Hasil Investigasi Manipulasi Ekspor Nikel Segera Diumumkan
›
Hasil Investigasi Manipulasi...
Iklan
Hasil Investigasi Manipulasi Ekspor Nikel Segera Diumumkan
Pemerintah tengah menginvestigasi adanya manipulasi ekspor nikel yang diindikasikan melebihi kuota ekspor tahun ini. Hasil investigasi akan segera diumumkan.
Oleh
ERIKA KURNIA
·4 menit baca
JAKARTA, KOMPAS — Pemerintah tengah menginvestigasi manipulasi ekspor nikel yang diindikasikan melebihi kuota ekspor tahun ini. Hasil investigasi, yang dikerjakan pasca-keputusan mendadak terkait penghentian ekspor bijih nikel pekan lalu, akan segera diumumkan.

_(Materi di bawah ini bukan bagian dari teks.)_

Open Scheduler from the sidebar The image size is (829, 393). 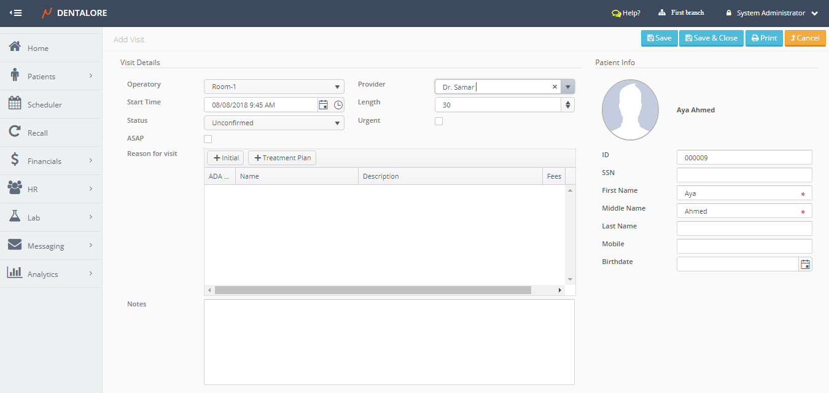click(44, 104)
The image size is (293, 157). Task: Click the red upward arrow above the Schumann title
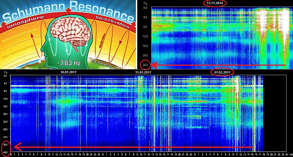tap(68, 9)
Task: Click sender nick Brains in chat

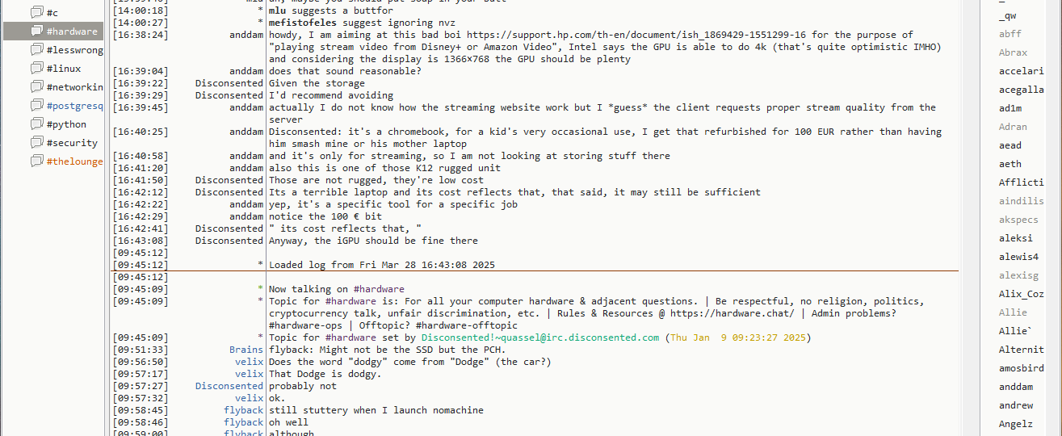Action: [x=246, y=350]
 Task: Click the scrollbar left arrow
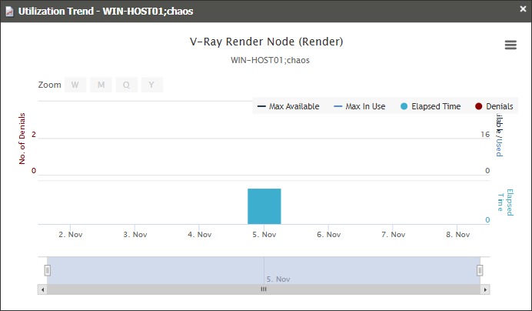click(x=42, y=289)
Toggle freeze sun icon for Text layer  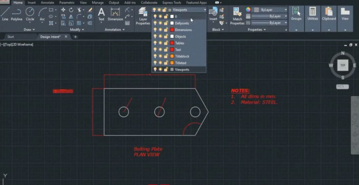(160, 50)
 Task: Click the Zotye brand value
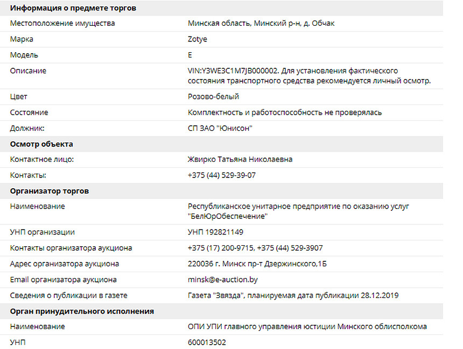(197, 39)
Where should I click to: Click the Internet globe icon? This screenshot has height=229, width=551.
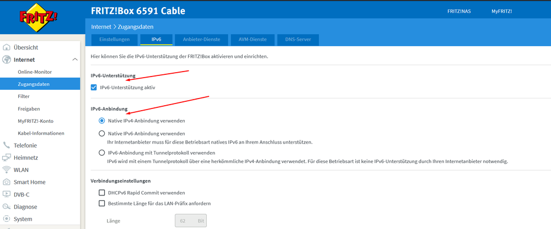7,59
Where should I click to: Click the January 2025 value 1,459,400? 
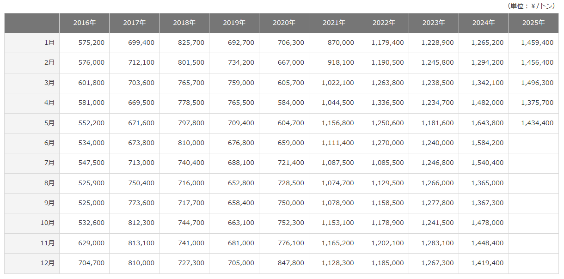click(x=537, y=42)

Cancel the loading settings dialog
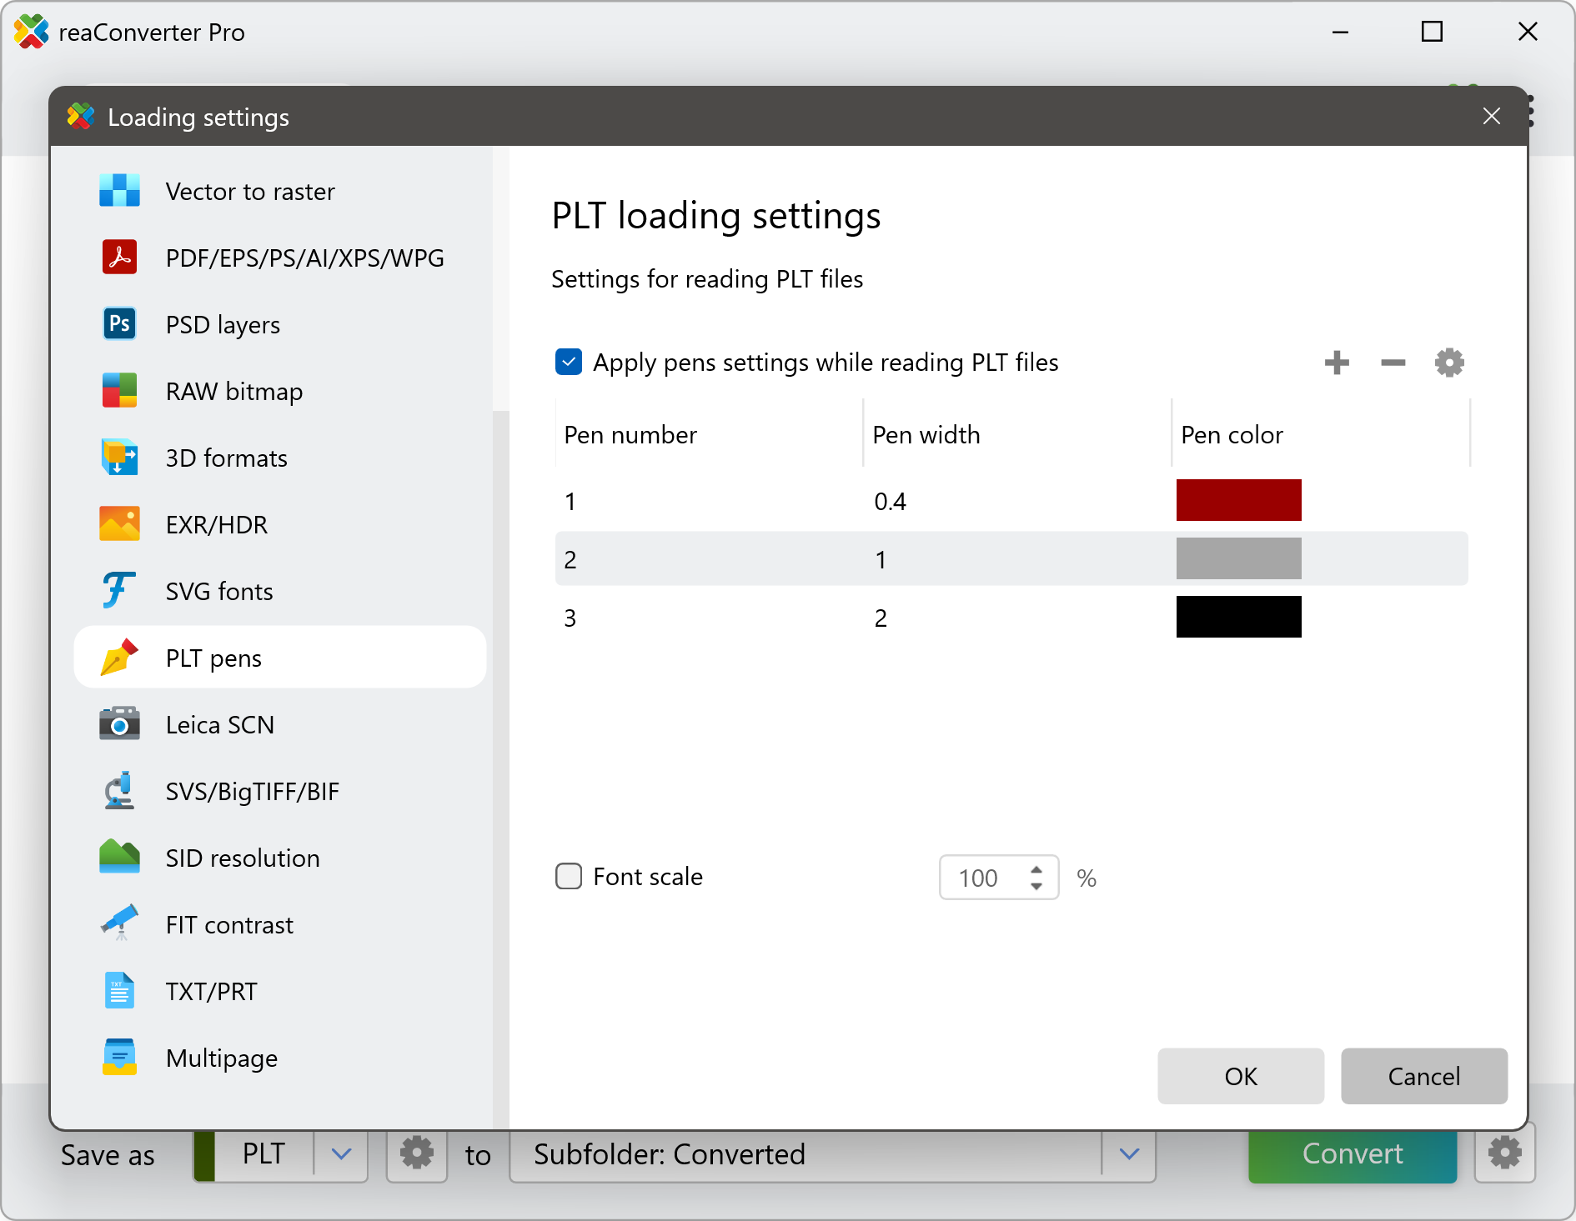[x=1423, y=1076]
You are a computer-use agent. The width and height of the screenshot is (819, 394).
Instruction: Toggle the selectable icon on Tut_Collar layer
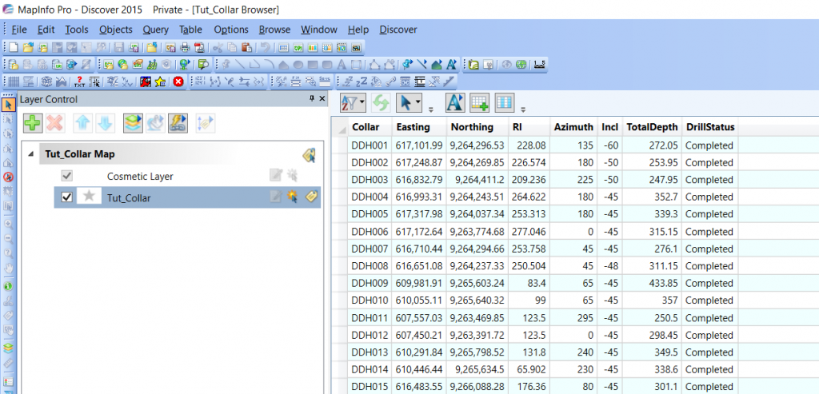(x=294, y=197)
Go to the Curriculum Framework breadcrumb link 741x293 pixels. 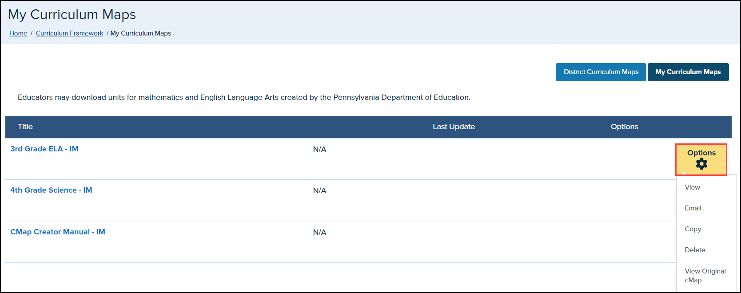point(69,33)
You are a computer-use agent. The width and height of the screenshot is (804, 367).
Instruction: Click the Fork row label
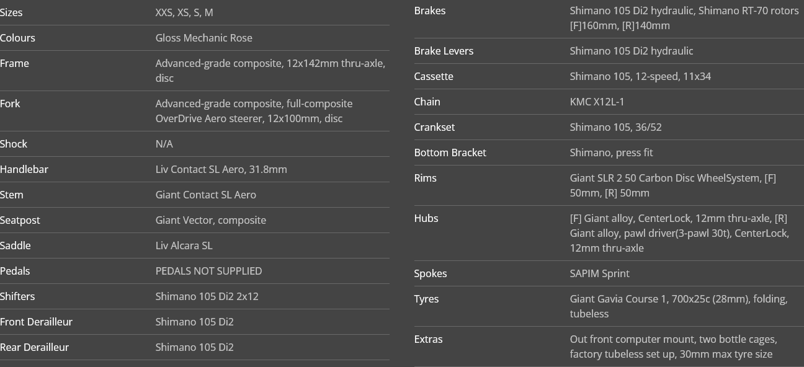(10, 104)
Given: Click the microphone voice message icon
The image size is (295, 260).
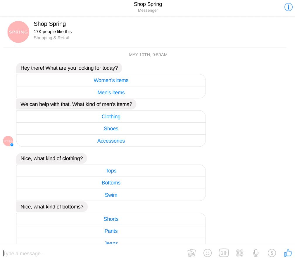Looking at the screenshot, I should click(256, 253).
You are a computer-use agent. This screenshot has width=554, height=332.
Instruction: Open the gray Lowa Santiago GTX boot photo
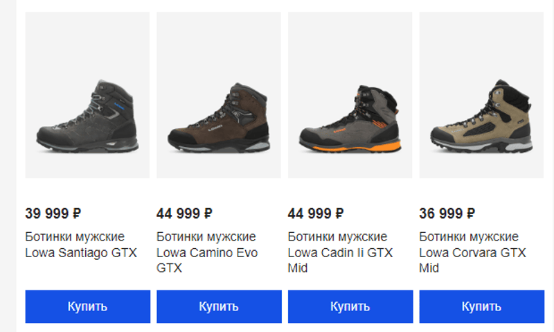(87, 118)
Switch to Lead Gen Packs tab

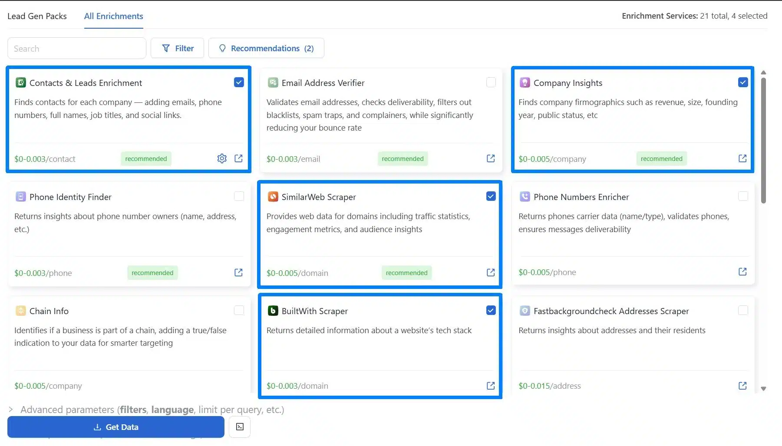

Kepala Badan Koordinasi Penanaman Modal (BKPM) Bahlil Lahadalia yang mengikuti arahan Kementerian Koordinator Bidang Kemaritiman dan Investasi, 28 Oktober 2019, mengumumkan pemberlakuan penghentian ekspor bijih nikel sehari setelah informasi tersebut disampaikan.
Keputusan itu dua bulan lebih cepat dari kebijakan yang disepakati, yaitu 1 Januari 2020. Aturan itu tertuang dalam Peraturan Menteri (Permen) Energi dan Sumber Daya Mineral (ESDM) Nomor 11 Tahun 2019 tentang Perubahan Kedua atas Peraturan Menteri ESDM Nomor 25 Tahun 2018 tentang Pengusahaan Pertambangan Mineral dan Batubara.
Pelaksana Tugas Deputi Pengembangan Iklim Penanaman Modal BKPM Yuliot, dalam acara diskusi di Jakarta, Rabu (6/11/2019), mengatakan, keputusan itu dibuat karena adanya sejumlah indikasi manipulasi ekspor nikel.
”Diindikasikan, ada perusahaan pemilik tambang yang memiliki izin smelter (pabrik pemurnian) memanfaatkan celah peraturan dengan mengambil bijih nikel kuota dari perusahaan lain,” ujar Yuliot.
Ia memaparkan, pada September 2019, ditemukan 100 juta ton nikel siap diekspor melalui pelabuhan-pelabuhan dalam negeri. Jumlah itu melebihi kuota ekspor tahun ini yang hanya 26 juta ton. Kemudian, pada Oktober 2019, ada indikasi 150 kapal yang mengangkut nikel dengan kadar lebih dari 1,7 persen untuk ekspor.
Padahal, Permen ESDM No 11/2019 mengatur ekspor nikel dengan batasan kurang dari 1,7 persen. Aturan dibuat agar nikel dalam negeri memenuhi ketersediaan bahan baku nikel untuk smelter yang diperkirakan habis dalam waktu tujuh tahun setelah 2022. Perkiraan itu didasarkan pada cadangan terbukti sebesar 698 juta ton bijih nikel pada 2019.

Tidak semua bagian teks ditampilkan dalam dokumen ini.